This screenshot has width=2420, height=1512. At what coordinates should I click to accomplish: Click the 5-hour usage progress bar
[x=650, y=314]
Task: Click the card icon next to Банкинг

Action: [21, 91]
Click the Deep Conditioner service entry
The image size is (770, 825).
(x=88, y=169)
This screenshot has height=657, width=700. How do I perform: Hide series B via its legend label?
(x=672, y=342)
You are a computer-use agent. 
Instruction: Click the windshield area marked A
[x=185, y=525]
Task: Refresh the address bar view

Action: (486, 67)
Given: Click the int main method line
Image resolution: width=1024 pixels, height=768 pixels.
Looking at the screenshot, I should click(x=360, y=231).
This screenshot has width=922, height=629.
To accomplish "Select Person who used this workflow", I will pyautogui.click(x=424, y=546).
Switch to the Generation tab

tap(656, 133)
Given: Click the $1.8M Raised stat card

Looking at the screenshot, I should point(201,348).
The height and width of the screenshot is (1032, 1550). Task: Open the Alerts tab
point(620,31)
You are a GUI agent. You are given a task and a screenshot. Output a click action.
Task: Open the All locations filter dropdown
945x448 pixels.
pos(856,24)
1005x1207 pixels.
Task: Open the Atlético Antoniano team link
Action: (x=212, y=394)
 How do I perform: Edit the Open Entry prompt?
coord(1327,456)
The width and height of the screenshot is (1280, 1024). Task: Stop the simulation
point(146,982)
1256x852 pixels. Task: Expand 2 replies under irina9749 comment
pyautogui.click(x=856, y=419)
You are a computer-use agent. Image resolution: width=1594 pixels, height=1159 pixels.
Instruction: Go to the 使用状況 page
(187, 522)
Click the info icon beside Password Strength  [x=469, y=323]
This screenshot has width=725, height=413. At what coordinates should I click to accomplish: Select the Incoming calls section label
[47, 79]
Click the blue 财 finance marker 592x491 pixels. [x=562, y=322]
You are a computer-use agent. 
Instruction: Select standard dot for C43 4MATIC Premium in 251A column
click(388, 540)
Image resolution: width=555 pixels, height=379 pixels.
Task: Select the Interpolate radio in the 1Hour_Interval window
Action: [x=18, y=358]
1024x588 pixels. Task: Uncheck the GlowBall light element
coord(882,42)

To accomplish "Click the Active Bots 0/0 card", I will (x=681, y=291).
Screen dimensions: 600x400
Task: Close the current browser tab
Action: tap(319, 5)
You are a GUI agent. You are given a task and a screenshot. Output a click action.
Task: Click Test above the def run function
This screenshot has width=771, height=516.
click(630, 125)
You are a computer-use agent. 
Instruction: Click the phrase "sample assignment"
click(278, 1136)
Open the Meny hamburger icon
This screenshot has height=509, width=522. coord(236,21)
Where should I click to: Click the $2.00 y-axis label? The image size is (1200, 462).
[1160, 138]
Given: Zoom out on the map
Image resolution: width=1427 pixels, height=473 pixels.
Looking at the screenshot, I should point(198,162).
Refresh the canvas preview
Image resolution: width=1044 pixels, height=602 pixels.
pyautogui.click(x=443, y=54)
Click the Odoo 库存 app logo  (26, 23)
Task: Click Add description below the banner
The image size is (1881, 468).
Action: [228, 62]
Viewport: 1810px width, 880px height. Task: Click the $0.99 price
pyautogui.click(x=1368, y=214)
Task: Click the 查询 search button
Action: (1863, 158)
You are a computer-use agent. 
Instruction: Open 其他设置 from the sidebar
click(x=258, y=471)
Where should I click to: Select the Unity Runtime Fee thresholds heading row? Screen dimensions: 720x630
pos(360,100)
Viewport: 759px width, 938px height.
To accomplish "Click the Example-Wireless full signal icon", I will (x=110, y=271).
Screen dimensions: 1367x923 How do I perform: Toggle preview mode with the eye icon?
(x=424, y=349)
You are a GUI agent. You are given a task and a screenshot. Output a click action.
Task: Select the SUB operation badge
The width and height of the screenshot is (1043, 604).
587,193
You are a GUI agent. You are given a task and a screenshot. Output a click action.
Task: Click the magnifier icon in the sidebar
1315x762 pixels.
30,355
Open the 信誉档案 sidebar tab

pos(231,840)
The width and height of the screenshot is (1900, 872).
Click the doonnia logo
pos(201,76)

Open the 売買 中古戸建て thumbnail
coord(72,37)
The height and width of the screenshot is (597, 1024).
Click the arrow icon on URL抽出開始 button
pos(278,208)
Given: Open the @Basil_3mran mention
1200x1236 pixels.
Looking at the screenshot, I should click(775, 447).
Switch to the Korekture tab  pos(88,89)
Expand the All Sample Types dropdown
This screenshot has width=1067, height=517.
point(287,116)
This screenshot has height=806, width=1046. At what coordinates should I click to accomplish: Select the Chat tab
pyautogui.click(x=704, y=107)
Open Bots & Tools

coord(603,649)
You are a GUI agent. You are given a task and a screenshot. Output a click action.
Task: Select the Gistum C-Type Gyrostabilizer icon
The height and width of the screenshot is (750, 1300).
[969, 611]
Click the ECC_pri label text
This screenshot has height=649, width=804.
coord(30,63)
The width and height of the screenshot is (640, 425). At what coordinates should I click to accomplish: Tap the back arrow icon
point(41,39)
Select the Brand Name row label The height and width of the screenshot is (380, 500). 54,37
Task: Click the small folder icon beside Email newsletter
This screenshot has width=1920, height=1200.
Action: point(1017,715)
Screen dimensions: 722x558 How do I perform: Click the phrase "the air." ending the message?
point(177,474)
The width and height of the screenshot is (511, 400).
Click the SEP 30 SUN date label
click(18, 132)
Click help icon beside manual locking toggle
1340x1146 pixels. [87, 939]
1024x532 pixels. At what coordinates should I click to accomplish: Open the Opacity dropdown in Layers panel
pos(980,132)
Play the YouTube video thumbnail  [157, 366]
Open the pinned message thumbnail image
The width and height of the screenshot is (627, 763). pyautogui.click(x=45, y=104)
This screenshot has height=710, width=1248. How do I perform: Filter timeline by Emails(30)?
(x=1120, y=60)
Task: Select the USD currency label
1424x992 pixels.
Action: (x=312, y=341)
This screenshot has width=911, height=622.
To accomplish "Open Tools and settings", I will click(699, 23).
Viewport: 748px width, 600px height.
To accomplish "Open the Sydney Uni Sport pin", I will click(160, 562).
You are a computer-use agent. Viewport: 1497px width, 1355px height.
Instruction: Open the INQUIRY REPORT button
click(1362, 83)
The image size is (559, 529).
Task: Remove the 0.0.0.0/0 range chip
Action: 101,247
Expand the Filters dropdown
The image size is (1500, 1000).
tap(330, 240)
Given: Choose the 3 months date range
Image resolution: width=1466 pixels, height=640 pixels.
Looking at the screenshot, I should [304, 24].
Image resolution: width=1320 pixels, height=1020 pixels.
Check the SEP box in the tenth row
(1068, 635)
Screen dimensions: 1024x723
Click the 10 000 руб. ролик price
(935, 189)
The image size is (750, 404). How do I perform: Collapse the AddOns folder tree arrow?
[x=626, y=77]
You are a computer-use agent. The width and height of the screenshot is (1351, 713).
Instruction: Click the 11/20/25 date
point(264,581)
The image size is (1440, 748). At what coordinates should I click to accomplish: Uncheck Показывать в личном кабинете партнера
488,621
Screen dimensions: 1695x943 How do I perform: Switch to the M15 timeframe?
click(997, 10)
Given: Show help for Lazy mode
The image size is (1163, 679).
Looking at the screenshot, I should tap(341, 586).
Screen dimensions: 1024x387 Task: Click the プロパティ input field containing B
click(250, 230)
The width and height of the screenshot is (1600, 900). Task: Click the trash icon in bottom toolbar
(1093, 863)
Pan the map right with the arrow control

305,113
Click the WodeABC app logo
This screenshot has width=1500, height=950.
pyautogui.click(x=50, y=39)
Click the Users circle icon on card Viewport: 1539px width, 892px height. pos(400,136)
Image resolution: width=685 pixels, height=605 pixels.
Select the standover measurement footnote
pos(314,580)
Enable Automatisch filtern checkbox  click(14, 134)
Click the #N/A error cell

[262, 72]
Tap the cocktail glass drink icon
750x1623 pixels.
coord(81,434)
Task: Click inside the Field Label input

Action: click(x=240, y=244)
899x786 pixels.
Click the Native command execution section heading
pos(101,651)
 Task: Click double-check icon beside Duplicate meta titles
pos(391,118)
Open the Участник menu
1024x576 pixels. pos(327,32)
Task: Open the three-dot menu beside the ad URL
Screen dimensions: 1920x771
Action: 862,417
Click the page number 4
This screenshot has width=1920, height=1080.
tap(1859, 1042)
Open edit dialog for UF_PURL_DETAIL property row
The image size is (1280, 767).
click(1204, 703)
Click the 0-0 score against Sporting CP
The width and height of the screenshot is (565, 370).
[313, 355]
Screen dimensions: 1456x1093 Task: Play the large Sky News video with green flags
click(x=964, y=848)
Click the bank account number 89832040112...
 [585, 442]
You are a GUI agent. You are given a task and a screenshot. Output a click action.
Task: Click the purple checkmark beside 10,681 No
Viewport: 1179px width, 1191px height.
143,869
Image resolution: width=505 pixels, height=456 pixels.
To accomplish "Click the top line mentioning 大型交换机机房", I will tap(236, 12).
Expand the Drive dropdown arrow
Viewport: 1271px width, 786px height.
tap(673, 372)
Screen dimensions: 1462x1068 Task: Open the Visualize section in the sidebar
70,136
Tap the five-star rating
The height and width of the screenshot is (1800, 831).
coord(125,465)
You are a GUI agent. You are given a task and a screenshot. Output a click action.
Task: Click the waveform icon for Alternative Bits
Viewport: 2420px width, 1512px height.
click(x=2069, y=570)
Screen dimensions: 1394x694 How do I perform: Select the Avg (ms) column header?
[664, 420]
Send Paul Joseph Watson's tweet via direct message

· · ·

__PROBLEM STATEMENT__:
From the records above, retype only the lines starting at the line that contains "Task: Click double-check" and ending at the line that contains "Image resolution: width=505", both included.

__YOUR RESPONSE__:
 Task: Click double-check icon beside Duplicate meta titles
pos(391,118)
Open the Участник menu
1024x576 pixels. pos(327,32)
Task: Open the three-dot menu beside the ad URL
Screen dimensions: 1920x771
Action: 862,417
Click the page number 4
This screenshot has width=1920, height=1080.
tap(1859, 1042)
Open edit dialog for UF_PURL_DETAIL property row
The image size is (1280, 767).
click(1204, 703)
Click the 0-0 score against Sporting CP
The width and height of the screenshot is (565, 370).
[313, 355]
Screen dimensions: 1456x1093 Task: Play the large Sky News video with green flags
click(x=964, y=848)
Click the bank account number 89832040112...
 [585, 442]
You are a GUI agent. You are given a task and a screenshot. Output a click action.
Task: Click the purple checkmark beside 10,681 No
Viewport: 1179px width, 1191px height.
143,869
Image resolution: width=505 pixels, height=456 pixels.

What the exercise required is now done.